Catastrophe naturelle : l'indemnisation de votre logement, pas à pas.
Une rivière qui sort de son lit, une coulée de boue, un été brûlant qui fait serpenter des fissures sur la façade. Face à une catastrophe naturelle, votre assurance habitation ne fonctionne pas comme pour un sinistre ordinaire : tout commence par un arrêté publié au Journal officiel. Franchise légale, délai de 30 jours, obligations de l'assureur : voici le parcours d'indemnisation, étape par étape.
- La garantie catastrophes naturelles est obligatoirement adossée à tout contrat de dommages aux biens : votre multirisque habitation la contient déjà.
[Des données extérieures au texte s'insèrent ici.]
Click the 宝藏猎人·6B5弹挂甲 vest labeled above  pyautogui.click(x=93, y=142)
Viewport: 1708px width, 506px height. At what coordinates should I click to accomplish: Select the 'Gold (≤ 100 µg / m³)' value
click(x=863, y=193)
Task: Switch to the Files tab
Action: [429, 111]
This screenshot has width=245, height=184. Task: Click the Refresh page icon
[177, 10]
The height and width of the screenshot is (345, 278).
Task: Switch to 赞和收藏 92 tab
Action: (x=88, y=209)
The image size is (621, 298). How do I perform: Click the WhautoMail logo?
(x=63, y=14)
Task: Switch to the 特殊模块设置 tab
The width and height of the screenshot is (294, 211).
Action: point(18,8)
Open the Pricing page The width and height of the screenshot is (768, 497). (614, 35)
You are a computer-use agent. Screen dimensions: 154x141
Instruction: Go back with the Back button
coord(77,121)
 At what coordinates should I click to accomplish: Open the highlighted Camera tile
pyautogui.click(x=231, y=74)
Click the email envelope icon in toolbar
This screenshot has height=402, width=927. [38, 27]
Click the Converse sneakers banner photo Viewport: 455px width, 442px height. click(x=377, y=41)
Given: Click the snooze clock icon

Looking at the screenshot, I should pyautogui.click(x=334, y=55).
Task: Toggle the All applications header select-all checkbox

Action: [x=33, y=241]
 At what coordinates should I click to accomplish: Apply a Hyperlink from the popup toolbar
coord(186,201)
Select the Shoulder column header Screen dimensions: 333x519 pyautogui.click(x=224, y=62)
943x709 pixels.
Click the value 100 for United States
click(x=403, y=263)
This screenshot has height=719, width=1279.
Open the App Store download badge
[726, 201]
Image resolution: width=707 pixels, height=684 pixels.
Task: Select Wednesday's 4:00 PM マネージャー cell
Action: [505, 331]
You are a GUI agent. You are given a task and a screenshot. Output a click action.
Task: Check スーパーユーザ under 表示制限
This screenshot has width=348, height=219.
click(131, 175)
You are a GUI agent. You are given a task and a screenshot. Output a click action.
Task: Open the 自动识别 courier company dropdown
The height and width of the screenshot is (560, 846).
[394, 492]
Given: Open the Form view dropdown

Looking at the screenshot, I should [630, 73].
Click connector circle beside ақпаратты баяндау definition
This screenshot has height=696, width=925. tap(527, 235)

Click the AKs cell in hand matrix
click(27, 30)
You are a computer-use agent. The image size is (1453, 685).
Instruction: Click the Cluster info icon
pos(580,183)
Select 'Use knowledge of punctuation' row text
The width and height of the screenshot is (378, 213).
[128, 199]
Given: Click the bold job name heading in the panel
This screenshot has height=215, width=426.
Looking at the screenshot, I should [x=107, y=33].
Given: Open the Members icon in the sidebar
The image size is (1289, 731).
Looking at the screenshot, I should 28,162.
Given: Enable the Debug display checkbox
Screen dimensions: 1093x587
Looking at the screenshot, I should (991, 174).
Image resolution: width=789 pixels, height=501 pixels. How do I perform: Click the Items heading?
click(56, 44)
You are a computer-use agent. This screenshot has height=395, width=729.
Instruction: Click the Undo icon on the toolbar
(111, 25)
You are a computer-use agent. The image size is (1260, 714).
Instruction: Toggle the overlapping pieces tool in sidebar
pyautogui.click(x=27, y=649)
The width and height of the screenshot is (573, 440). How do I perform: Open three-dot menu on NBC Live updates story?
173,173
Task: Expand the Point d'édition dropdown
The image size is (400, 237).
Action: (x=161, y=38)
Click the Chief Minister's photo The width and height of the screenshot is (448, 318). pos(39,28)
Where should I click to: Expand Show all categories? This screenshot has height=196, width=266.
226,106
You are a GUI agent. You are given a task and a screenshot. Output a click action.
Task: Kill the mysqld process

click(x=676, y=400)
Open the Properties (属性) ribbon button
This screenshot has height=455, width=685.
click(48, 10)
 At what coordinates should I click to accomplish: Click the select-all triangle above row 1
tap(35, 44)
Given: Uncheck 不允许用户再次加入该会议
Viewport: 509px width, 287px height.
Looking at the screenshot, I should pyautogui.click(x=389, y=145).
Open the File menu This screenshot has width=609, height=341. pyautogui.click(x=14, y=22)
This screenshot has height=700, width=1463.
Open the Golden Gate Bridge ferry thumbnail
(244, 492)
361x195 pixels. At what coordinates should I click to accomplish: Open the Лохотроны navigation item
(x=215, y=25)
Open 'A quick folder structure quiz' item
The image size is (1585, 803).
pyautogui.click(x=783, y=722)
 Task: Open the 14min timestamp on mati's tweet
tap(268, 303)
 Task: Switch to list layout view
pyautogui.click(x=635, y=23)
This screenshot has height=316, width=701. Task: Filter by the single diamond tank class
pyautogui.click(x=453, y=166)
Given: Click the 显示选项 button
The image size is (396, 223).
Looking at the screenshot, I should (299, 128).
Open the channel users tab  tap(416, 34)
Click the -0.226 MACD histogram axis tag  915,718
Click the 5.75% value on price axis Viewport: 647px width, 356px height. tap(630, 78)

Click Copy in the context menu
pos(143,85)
- Elle ne se déclenche que si un arrêté interministériel publié au Journal officiel reconnaît l'état de catastrophe naturelle pour votre commune.
- Vous avez jusqu'à 30 jours après la publication de l'arrêté pour déclarer le sinistre à votre assureur.
- Franchise légale : 380 € dans le cas général, 1 520 € pour la sécheresse-réhydratation des sols.
- Depuis le 1er janvier 2023, l'assureur est tenu à des délais stricts : 1 mois pour vous informer et lancer l'expertise, 1 mois pour proposer une indemnisation après réception de votre état estimatif ou du rapport d'expertise définitif, puis 21 jours pour verser après votre accord.
- La tempête et la grêle n'en relèvent pas : la tempête est garantie par la loi dans tout contrat couvrant vos biens, la grêle par une garantie contractuelle quasi systématiquement incluse dans une MRH — avec, pour la neige et les dépendances, des limites propres à chaque contrat.
Qu'est-ce que la garantie catastrophes naturelles de l'assurance habitation (CatNat) ?
Une garantie légale, née de la loi du 13 juillet 1982, obligatoirement adossée à tout contrat d'assurance de dommages aux biens. Si vous détenez une multirisque habitation, vous êtes couvert contre les catastrophes naturelles — sans option à cocher, sans démarche particulière, et l'assureur ne peut pas la retirer du contrat.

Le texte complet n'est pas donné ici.